__YOUR ASSIGNMENT__
The answer is the set of lines that include "will", copied from the data below.

Collected data entries:
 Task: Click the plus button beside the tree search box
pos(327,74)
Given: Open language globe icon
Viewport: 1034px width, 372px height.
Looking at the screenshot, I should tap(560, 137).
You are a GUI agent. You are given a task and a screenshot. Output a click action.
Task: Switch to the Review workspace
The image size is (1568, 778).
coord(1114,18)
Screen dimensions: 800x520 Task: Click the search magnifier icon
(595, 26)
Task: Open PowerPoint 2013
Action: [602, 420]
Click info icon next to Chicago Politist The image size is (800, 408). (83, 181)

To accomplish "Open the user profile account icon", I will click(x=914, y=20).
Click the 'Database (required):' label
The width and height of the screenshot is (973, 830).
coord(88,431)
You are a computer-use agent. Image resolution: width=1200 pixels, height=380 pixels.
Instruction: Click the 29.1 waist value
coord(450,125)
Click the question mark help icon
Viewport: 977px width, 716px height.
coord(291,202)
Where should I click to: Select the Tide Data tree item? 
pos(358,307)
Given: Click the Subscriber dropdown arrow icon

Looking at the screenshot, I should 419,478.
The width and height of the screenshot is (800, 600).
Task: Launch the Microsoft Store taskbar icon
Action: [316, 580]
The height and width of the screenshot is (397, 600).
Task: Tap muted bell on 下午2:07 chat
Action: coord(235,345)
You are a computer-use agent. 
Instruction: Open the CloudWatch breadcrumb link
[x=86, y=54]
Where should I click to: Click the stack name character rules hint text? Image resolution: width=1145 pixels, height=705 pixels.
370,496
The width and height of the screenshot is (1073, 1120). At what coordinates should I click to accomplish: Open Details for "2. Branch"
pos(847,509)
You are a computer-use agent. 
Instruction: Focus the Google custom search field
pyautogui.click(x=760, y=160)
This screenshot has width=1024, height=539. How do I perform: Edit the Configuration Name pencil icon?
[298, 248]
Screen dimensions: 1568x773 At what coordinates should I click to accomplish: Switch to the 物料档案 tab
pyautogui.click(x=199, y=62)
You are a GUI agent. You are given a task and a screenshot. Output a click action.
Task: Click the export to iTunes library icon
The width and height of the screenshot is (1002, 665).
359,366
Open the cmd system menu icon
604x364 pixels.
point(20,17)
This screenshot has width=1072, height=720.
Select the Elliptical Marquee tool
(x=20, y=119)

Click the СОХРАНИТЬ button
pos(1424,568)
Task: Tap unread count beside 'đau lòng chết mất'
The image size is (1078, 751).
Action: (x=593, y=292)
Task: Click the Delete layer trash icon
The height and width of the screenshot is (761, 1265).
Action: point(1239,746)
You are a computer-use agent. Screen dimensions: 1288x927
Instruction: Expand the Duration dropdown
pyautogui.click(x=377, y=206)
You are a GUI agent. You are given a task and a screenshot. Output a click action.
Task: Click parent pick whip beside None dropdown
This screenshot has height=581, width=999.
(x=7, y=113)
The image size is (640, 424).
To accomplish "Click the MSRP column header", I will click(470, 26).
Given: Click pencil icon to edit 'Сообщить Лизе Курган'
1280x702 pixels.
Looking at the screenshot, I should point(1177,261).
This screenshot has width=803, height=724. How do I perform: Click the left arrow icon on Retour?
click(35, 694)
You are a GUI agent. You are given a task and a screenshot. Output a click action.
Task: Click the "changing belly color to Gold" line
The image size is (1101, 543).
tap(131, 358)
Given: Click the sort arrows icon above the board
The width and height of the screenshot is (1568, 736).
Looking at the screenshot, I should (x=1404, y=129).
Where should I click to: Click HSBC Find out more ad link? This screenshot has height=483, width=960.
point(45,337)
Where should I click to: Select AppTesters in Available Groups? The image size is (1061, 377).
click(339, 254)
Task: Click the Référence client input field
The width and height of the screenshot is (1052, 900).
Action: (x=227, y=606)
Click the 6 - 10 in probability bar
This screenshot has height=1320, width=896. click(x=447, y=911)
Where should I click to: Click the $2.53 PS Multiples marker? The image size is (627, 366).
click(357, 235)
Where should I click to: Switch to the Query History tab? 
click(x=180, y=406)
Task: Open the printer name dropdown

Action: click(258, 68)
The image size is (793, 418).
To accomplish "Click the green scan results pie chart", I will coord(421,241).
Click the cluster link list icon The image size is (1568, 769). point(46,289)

__EXPECTED ANSWER__
To accomplish "Open the user profile account icon", I will click(x=914, y=20).
To accomplish "Click the MSRP column header", I will click(470, 26).
To accomplish "Click the green scan results pie chart", I will coord(421,241).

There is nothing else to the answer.